* _TASK REQUIREMENTS_
Repeat the entries exactly as they are written.

<<<<

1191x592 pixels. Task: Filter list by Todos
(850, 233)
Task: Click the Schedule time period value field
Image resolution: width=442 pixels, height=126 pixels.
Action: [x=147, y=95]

>>>>

* _WRITTEN RESPONSE_
1191x592 pixels. Task: Filter list by Todos
(850, 233)
Task: Click the Schedule time period value field
Image resolution: width=442 pixels, height=126 pixels.
Action: [x=147, y=95]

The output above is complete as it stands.